Now that we are into February we can leave the high expectations and unfulfilled promises behind or, like me, you can leave them in the spare room and shut the door! I’m referring to three baskets of photographs that I had hoped to put in albums in January. When I shared this thought with my Mum she told me I had high hopes. She only got her albums sorted three years ago and it’s a long time since she had little ones under her feet! Perhaps I’ll make a stab at it in Fun February.
I call it that because February has to be the quirkiest month of the year. The month starts off with a ramble in the fields for rushes to make our St Bridget’s Cross. “So that’s what rushes are for,” said the little five year old trotting after me one February. I smiled, nodded my head and agreed. I couldn’t think of any other purpose a rush had and ever since viewed February as the month that tips its hat to the humble rush, thanks to the St. Bridget’s creativity. After playing and showing off our rush crosses we put them on display and settle for a bit before every other television advertisement contains the word ‘love’ or a suggestion to the holiday most referred to as Valentine’s day when happy couples get all loved up, significant females can milk it big time and hold the guys in their life ransom for his love, his wallet and anything else they fancy in the jewellery store. I’m not sure how successful they will be in these recessionary times but it’s worth a try. It’s amazing what love can do even when you’re broke! Damage usually. Either you go broke by showing your love (in the shape of a 9 carat) or get hit over the head with a mobile and suffer the cold treatment that will probably last until spring.

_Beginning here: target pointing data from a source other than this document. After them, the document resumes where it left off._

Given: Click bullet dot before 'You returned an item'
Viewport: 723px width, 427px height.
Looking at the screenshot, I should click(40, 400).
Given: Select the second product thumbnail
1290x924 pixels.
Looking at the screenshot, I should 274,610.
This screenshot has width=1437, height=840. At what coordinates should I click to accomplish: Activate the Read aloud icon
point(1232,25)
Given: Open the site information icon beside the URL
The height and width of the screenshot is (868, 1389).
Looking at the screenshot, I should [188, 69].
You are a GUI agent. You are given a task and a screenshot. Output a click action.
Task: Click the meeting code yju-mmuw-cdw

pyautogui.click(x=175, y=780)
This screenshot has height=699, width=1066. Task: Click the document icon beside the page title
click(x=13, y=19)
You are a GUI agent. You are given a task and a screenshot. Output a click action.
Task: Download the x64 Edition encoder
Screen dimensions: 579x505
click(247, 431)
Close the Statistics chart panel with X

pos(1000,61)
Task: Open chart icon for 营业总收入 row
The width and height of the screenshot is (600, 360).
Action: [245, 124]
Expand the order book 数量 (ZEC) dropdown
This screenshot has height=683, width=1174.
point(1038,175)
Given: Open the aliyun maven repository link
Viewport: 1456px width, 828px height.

Valentine’s Day is not only for teenage crushes and established couples any longer. It has also become known in more recent times as Single Awareness Day or SAD in an attempt to celebrate anti Valentine’s Day as not everyone is tied to the hip and reminded by pink and red hearts and fluffy overpriced things that they are loved. Still, if you are female and have forgotten to get yourself a boyfriend by the 14th, listen up. You are in luck because this year you get a second stab at the cherry. This February you can head hunt potential suitors right up on to the 29th. It’s a woman’s prerogative so get your leap year proposals prepared and set your sights on the ‘one’ fast.
Children and teachers also love February. They are no sooner back to school but they land themselves a full weeks holiday called a mid-term break. So, all in all, there is some strange goings on in February but mostly fun things to bring us into mad march. Oh. I nearly forgot! People born in February are without a doubt the warmest, smartest, and funniest set of people. Of course I’m bias since I am one of the fortunate few to have a birthday in February to brighten up the month. If you don’t have a birthday this month, don’t worry, as sure as there is hair on a goat, it’s coming.